• Problem to work on: Which of the lines below contain the word "Viewport"? Filter them out and copy each one.

>> begin Data listing

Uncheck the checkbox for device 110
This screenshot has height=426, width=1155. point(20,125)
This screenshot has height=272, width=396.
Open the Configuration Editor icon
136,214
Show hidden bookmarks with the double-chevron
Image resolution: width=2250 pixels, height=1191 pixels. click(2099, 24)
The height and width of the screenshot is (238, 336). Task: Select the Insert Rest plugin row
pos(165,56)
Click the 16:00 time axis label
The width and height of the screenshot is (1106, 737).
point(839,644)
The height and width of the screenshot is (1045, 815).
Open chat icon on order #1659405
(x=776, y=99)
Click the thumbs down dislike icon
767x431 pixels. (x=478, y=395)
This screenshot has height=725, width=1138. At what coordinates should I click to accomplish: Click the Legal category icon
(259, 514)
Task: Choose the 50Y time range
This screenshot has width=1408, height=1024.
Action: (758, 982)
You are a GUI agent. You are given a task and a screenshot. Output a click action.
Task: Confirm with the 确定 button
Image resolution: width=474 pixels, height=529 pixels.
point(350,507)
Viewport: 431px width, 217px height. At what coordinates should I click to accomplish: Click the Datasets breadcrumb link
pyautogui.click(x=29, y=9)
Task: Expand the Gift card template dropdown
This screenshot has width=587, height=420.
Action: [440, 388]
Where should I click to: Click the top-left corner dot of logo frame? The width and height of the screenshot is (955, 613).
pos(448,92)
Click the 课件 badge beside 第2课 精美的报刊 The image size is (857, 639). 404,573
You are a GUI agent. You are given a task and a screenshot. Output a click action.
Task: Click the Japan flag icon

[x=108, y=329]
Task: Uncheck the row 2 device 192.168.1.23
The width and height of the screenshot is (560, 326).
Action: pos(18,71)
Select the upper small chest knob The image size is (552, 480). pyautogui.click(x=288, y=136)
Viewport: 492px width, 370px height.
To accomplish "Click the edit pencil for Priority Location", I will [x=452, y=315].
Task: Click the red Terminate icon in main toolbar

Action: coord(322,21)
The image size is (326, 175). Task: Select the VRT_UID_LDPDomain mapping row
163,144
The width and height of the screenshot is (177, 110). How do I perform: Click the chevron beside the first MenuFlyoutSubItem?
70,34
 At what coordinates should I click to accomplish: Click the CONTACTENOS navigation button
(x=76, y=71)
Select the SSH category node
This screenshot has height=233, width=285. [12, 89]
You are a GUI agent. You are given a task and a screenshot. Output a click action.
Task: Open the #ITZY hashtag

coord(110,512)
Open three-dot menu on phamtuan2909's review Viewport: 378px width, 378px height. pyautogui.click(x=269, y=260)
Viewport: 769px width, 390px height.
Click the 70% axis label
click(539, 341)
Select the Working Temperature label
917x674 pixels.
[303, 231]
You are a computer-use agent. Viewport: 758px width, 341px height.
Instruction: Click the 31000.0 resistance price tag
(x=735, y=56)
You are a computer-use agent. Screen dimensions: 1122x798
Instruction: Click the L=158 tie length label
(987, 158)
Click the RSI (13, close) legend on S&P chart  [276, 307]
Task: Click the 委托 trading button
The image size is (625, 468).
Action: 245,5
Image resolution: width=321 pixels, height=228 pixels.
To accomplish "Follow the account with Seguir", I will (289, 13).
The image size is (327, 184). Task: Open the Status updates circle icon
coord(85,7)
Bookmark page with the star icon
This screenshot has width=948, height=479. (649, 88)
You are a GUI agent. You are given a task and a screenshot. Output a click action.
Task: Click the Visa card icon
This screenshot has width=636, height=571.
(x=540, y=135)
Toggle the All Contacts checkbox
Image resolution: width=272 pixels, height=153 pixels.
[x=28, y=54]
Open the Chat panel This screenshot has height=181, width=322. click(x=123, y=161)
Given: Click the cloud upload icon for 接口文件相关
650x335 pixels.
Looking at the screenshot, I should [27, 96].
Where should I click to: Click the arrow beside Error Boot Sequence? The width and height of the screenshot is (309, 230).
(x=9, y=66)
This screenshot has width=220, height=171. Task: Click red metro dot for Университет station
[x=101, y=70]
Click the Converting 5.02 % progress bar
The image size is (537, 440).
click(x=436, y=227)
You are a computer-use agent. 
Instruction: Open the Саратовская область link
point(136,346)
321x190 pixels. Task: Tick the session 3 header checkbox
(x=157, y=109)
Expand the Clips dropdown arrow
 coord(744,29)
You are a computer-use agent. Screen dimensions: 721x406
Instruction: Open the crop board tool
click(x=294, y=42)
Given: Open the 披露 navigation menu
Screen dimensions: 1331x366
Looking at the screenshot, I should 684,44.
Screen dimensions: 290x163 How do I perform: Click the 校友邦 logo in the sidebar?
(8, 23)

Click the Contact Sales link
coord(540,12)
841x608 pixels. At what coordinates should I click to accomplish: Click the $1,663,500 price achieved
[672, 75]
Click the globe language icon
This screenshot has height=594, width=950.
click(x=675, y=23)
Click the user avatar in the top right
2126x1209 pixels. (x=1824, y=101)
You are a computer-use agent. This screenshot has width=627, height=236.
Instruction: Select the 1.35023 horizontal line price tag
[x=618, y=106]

>> end Data listing

• Exercise answer:
Viewport: 431px width, 217px height. At what coordinates should I click to accomplish: Click the Datasets breadcrumb link
Viewport: 492px width, 370px height.
Open three-dot menu on phamtuan2909's review Viewport: 378px width, 378px height. pyautogui.click(x=269, y=260)
Viewport: 769px width, 390px height.
You are a computer-use agent. Viewport: 758px width, 341px height.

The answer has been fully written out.